[R-meta] Sample size and continuity correction

ne gic neg|c4 @end|ng |rom gm@||@com
Thu Aug 27 16:07:35 CEST 2020

Many thanks for the insights Wolfgang.

Apologies for my imprecise questions. By "agreed upon" & "what
conclusions/interpretations", I was thinking if there is a minimum sample
size whose pooled estimate can be considered somewhat reliable to produce
robust inferences e.g. inferences drawn from just 2 studies can be
drastically changed by the publication of a third study for instance - but
it seems like there isn't. But I guess readers have to then check this for
themselves to access how much weight they can place on the conclusions of
specific meta-analyses.

Again, I appreciate it!


On Thu, Aug 27, 2020 at 3:43 PM Viechtbauer, Wolfgang (SP) <
wolfgang.viechtbauer using maastrichtuniversity.nl> wrote:

> Dear nelly,
> See my responses below.
> >-----Original Message-----
> >From: R-sig-meta-analysis [mailto:
> r-sig-meta-analysis-bounces using r-project.org]
> >On Behalf Of ne gic
> >Sent: Wednesday, 26 August, 2020 10:16
> >To: r-sig-meta-analysis using r-project.org
> >Subject: [R-meta] Sample size and continuity correction
> >
> >Dear List,
> >
> >I have general meta-analysis questions that are not
> >platform/software related.

*Problem set*:
[A] Could you write out the part of the meta-analysis message that opens with the words containing "Again, I appreciate" and closes with "my responses below."?
[B] Can you continue the meta-analysis message from its last line onward?

*Data extract*:
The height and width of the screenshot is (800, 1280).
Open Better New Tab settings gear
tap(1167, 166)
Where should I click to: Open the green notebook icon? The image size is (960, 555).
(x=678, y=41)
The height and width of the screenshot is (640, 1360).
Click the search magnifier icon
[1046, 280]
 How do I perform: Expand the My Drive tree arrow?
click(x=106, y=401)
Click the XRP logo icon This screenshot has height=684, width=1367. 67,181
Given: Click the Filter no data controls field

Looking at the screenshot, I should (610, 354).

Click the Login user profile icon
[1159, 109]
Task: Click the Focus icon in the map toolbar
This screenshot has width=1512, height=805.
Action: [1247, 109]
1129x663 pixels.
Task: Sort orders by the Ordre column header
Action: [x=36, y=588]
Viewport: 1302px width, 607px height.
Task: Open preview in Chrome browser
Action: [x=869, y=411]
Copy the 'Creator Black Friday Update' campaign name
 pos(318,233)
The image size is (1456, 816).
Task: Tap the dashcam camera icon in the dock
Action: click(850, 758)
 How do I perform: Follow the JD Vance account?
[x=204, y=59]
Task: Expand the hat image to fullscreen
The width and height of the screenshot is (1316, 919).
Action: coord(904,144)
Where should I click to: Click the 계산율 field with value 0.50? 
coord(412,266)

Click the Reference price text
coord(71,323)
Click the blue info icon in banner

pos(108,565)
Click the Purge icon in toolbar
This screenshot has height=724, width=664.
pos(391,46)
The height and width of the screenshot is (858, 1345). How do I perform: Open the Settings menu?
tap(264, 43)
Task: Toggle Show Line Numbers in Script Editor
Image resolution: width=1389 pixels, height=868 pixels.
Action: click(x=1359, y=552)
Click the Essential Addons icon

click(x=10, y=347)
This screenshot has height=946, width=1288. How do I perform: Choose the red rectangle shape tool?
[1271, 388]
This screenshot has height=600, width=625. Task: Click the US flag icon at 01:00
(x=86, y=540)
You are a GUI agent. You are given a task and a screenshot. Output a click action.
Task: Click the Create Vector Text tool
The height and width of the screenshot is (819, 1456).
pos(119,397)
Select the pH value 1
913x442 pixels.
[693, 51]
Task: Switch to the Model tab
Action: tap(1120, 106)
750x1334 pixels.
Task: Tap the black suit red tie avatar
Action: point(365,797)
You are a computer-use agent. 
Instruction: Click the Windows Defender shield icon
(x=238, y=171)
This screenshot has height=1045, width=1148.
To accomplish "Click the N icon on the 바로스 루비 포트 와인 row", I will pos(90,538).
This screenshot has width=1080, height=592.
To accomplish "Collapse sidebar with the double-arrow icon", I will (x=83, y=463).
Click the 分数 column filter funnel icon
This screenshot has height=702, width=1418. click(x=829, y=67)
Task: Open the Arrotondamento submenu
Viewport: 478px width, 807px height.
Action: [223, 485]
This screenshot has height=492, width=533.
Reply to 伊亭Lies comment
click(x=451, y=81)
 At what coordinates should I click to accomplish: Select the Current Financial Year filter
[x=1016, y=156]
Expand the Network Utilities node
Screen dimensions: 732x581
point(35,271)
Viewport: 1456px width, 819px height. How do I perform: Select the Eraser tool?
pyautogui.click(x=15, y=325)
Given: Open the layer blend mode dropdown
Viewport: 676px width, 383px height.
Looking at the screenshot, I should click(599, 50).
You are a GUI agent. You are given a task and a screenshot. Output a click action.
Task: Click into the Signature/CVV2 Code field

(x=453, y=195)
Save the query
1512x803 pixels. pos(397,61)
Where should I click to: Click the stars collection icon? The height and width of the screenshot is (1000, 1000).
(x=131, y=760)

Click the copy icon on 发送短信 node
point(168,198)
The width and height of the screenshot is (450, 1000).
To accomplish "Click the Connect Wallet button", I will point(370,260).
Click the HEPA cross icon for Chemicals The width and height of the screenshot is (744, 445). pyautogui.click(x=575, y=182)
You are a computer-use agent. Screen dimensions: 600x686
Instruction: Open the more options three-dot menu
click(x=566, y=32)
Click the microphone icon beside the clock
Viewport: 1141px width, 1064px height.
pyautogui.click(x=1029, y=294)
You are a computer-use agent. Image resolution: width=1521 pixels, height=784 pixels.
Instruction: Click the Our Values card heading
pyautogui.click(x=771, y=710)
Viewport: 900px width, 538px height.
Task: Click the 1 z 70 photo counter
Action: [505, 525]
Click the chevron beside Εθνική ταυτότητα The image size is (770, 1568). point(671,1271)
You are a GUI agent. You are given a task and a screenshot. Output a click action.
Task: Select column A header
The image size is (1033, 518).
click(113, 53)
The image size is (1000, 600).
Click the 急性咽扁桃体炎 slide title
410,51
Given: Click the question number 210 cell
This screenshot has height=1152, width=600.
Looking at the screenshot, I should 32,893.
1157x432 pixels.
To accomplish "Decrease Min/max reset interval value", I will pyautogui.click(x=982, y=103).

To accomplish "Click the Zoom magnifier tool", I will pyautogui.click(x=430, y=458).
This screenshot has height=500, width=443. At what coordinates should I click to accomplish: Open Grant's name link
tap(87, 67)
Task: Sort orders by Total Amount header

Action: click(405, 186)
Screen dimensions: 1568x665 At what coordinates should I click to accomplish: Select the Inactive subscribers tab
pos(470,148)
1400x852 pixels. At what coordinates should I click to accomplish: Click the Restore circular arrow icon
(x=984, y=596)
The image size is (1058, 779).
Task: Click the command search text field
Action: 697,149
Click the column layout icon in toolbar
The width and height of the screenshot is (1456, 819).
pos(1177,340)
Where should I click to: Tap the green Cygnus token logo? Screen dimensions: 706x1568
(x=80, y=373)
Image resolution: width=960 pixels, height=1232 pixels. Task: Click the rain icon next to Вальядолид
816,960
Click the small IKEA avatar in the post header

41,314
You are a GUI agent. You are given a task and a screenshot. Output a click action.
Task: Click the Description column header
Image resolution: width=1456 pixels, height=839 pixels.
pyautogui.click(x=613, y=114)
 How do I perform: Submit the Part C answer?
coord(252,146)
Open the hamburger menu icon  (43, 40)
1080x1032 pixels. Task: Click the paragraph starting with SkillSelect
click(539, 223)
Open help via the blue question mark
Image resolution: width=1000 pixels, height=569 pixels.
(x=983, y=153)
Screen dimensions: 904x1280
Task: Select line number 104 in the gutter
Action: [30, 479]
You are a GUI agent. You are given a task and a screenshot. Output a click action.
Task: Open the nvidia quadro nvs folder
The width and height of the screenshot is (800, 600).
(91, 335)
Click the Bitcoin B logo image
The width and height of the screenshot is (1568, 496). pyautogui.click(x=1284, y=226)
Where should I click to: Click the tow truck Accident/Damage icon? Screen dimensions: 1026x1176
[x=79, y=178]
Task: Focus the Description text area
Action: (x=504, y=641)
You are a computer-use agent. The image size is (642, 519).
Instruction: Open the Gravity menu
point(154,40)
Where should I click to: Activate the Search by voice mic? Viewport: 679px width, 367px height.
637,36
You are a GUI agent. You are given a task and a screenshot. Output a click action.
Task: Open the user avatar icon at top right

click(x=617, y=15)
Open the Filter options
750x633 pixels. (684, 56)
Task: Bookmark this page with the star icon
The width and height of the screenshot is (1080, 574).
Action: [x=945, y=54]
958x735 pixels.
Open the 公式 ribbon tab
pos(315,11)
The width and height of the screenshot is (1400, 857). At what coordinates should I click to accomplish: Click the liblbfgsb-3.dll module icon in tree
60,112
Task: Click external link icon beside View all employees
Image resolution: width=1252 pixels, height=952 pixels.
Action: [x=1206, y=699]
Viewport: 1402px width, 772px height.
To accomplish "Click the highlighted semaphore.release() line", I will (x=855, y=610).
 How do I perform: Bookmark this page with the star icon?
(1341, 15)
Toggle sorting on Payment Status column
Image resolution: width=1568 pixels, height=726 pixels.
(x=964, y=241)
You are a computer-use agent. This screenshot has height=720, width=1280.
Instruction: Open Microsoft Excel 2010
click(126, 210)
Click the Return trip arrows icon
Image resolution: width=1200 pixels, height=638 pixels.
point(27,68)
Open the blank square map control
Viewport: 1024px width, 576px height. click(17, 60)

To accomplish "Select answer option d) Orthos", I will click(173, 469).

*Written answers*:
[A]
Again, I appreciate it!


On Thu, Aug 27, 2020 at 3:43 PM Viechtbauer, Wolfgang (SP) <
wolfgang.viechtbauer using maastrichtuniversity.nl> wrote:

> Dear nelly,
> See my responses below.

[B]
> >
> >*=======================*
> >*1. Issue of few included studies *
> >* =======================*
> >It seems common to see published meta-analyses with few studies e.g. :
> >
> >(A). An analysis of only 2 studies.
> >(B). In another, subgroup analyses ending up with only one study in one of
> >the subgroups.
> >
> >Nevertheless, they still end up providing a pooled estimate in their
> >respective forest plots.
> >
> >So my question is, is there an agreed upon (or rule of thumb, or in your
> >view) minimum number of studies below which meta-analysis becomes
> >unacceptable?
> Agreed upon? Not that I am aware of. Some may want at least 5 studies (per
> group or overall), some 10, others may be fine with if one group only
> contains 1 or 2 studies.
> >What interpretations/conclusions can one really draw from such analyses?
> That's a vague question, so I can't really answer this in general. Of
> course, estimates will be imprecise when k is small (overall or within
> groups).
> >*===================*
> >*2. Continuity correction *
> >* ===================*
> >
> >In studies of rare events, zero events tend to occur and it seems common
> to
> >add a small value so that the zero is taken care of somehow.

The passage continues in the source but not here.